[Screenshot and document pointing data]
· · · · · · ·

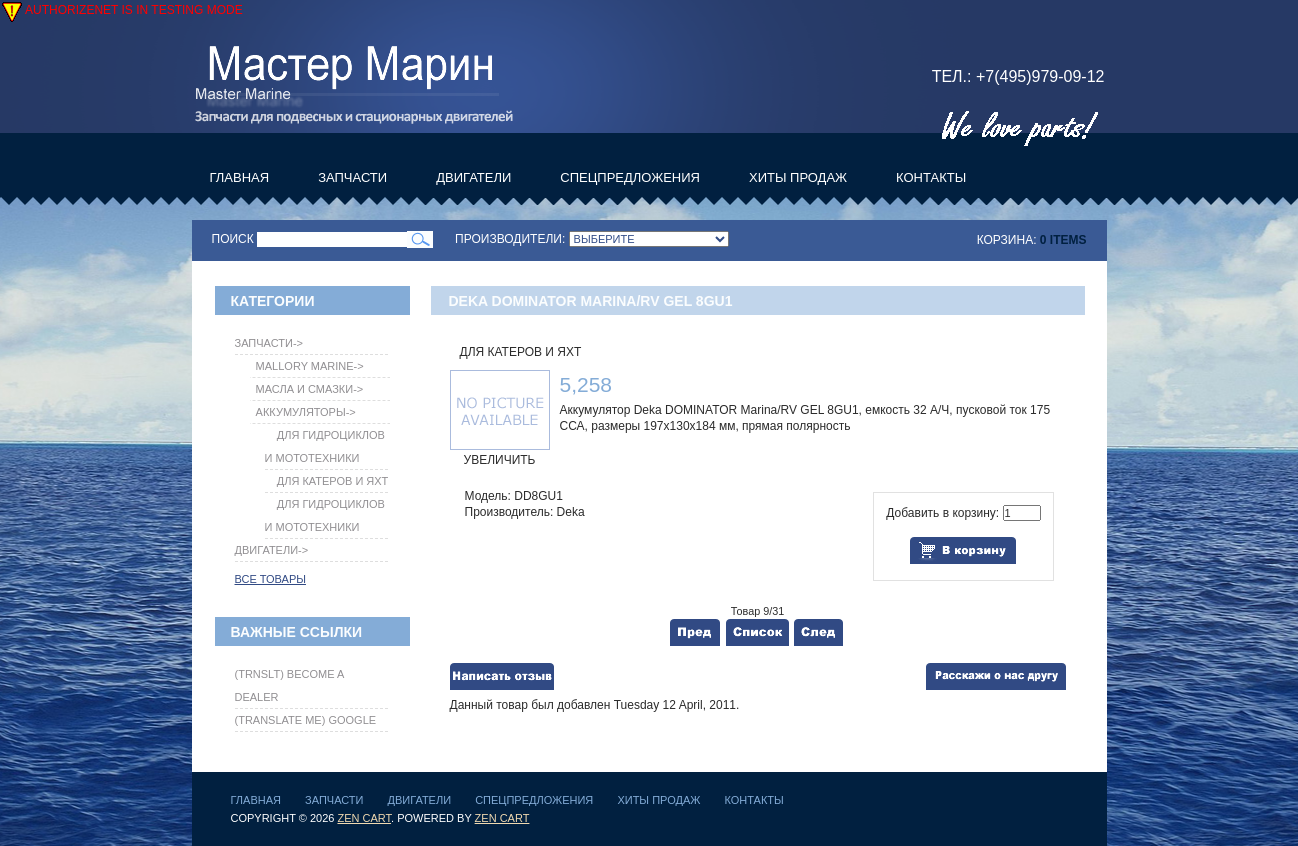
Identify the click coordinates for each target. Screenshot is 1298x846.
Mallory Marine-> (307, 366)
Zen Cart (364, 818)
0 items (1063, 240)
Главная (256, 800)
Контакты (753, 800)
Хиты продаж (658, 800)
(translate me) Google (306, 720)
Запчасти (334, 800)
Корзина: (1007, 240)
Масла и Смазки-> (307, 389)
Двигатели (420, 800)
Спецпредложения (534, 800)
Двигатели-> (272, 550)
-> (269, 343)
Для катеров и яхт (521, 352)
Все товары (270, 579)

· · · · · · ·

## Goal of the exercise
Can you output every line of the listing above exactly as it appears, but without the pictures?

## Task solution
Identify the click coordinates for each target. Screenshot is 1298x846.
Mallory Marine-> (307, 366)
Zen Cart (364, 818)
0 items (1063, 240)
Главная (256, 800)
Контакты (753, 800)
Хиты продаж (658, 800)
(translate me) Google (306, 720)
Запчасти (334, 800)
Корзина: (1007, 240)
Масла и Смазки-> (307, 389)
Двигатели (420, 800)
Спецпредложения (534, 800)
Двигатели-> (272, 550)
-> (269, 343)
Для катеров и яхт (521, 352)
Все товары (270, 579)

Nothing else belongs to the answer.